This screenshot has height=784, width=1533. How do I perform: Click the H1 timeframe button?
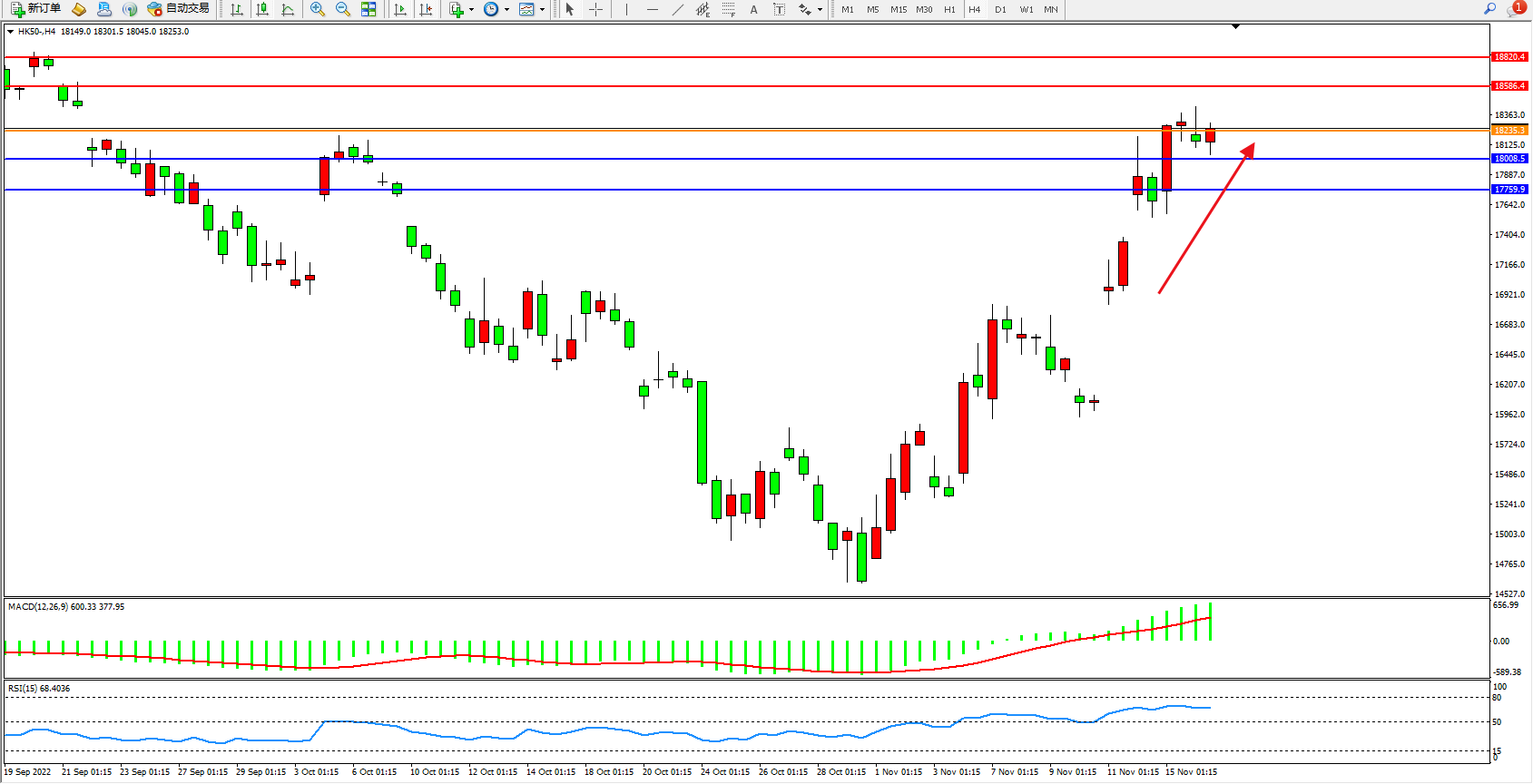click(x=949, y=9)
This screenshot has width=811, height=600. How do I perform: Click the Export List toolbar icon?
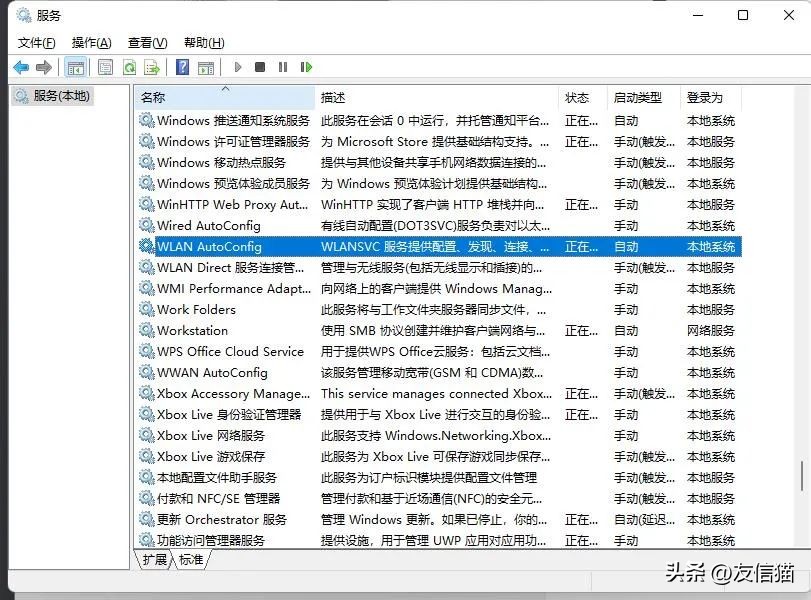152,67
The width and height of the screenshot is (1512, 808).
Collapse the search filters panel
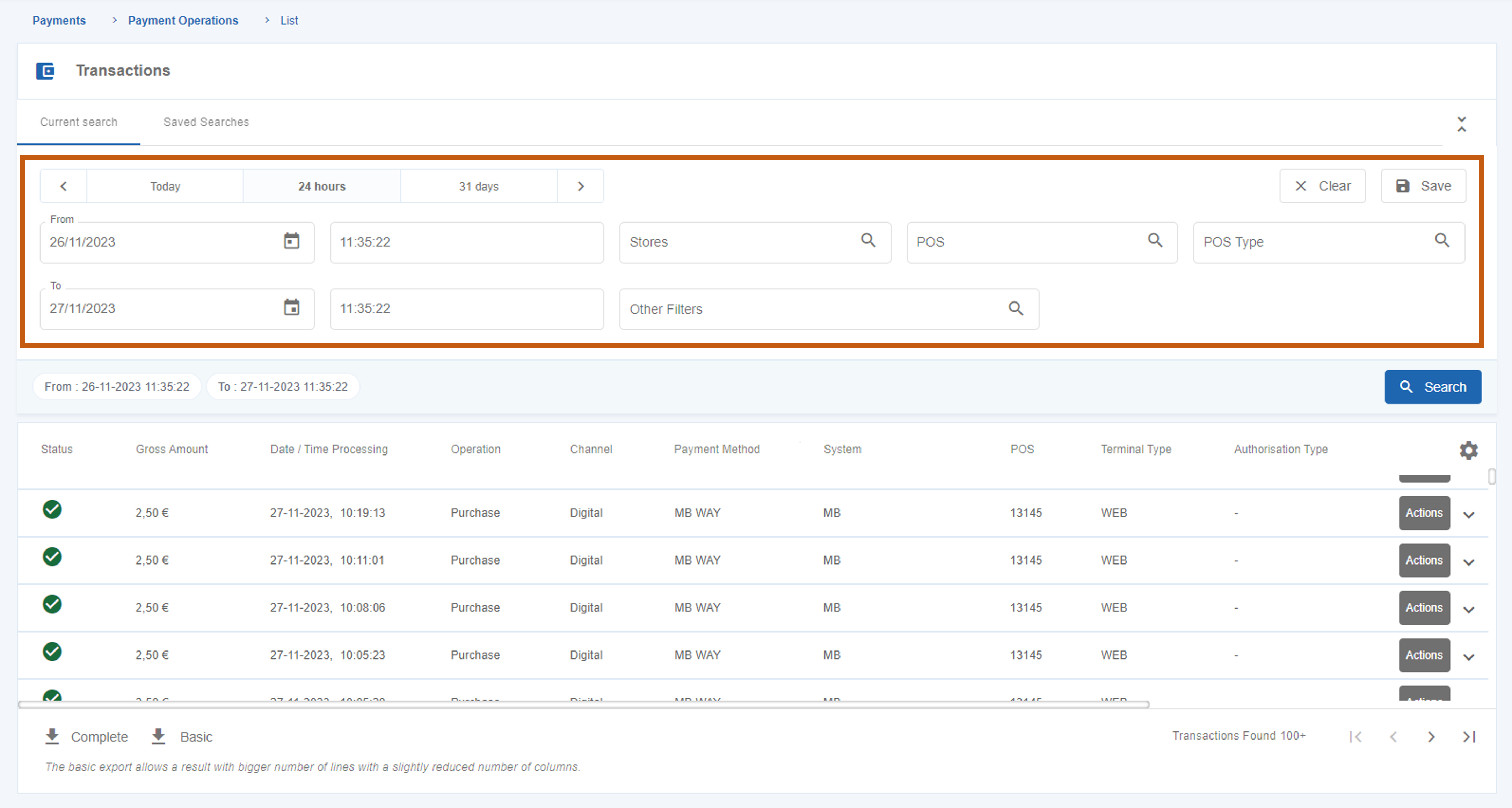coord(1462,124)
________________
● **Problem details**: Please recast the listing above as a Markdown table with the columns "Row" and "Line", one numbered row for each line, skipping blank lines and leaving out the pictures.

● **Task answer**:
| Row | Line |
|---|---|
| 1 | This screenshot has height=784, width=1533. How do I perform: Click the H1 timeframe button? |
| 2 | click(x=949, y=9) |
| 3 | This screenshot has width=811, height=600. How do I perform: Click the Export List toolbar icon? |
| 4 | 152,67 |
| 5 | The width and height of the screenshot is (1512, 808). |
| 6 | Collapse the search filters panel |
| 7 | coord(1462,124) |